Saúde Mental nas organizações passa por relações de confiança
Desde 1992 celebra-se, no dia 10 de outubro, o Dia Mundial da Saúde Mental. Neste ano, após o longo período de pandemia e na expectativa do “novo normal” e a retomada da economia, a Saúde Mental está na ordem do dia e cada vez mais organizações criam programas de prevenção e tratamento para seus colaboradores.
Esta reação tem fortes motivos. A concessão de auxílio-doença e aposentadoria por invalidez devido a transtornos mentais bateu recorde em 2020, somando 576,6 mil afastamentos, segundo a Secretaria Especial de Previdência e Trabalho — 26% a mais que em 2019.

- AÇÕES A EXECUTAR:
1. Liste, na ordem em que aparecem, todos os anos mencionados no texto sobre saúde mental.
2. Imprima o trecho do texto sobre saúde mental que começa em "Saúde Mental nas" e termina em "para seus colaboradores.".

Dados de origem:
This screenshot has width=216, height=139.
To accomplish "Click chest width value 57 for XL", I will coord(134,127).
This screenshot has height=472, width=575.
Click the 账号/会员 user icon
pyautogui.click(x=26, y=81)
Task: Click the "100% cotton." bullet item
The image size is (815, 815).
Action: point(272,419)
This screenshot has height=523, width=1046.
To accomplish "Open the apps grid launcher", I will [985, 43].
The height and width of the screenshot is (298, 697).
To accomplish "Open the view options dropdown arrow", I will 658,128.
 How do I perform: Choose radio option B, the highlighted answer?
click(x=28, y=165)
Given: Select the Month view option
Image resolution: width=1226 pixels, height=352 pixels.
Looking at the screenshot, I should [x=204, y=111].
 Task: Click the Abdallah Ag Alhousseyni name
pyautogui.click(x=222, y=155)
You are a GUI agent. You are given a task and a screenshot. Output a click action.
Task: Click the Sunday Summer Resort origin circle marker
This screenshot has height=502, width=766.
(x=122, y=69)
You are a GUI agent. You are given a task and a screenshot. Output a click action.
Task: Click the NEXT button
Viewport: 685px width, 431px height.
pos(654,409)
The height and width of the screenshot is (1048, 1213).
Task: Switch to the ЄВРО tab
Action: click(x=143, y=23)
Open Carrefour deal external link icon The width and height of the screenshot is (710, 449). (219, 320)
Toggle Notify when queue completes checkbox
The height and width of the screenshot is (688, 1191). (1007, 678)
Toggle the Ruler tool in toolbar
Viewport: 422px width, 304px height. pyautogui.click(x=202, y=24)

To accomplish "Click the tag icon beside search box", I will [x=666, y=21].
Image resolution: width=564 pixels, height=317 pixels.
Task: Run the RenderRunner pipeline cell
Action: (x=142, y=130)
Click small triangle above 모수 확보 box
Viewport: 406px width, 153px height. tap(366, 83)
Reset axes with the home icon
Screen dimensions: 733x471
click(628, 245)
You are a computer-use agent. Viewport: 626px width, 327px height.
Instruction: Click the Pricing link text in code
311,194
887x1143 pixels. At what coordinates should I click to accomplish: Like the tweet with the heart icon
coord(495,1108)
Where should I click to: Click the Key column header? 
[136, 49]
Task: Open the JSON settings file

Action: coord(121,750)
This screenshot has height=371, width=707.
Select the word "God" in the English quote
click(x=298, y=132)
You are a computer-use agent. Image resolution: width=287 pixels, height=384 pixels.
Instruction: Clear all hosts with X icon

- RESPOSTAS:
1. 1992, 2020, 2019

2.
Saúde Mental nas organizações passa por relações de confiança
Desde 1992 celebra-se, no dia 10 de outubro, o Dia Mundial da Saúde Mental. Neste ano, após o longo período de pandemia e na expectativa do “novo normal” e a retomada da economia, a Saúde Mental está na ordem do dia e cada vez mais organizações criam programas de prevenção e tratamento para seus colaboradores.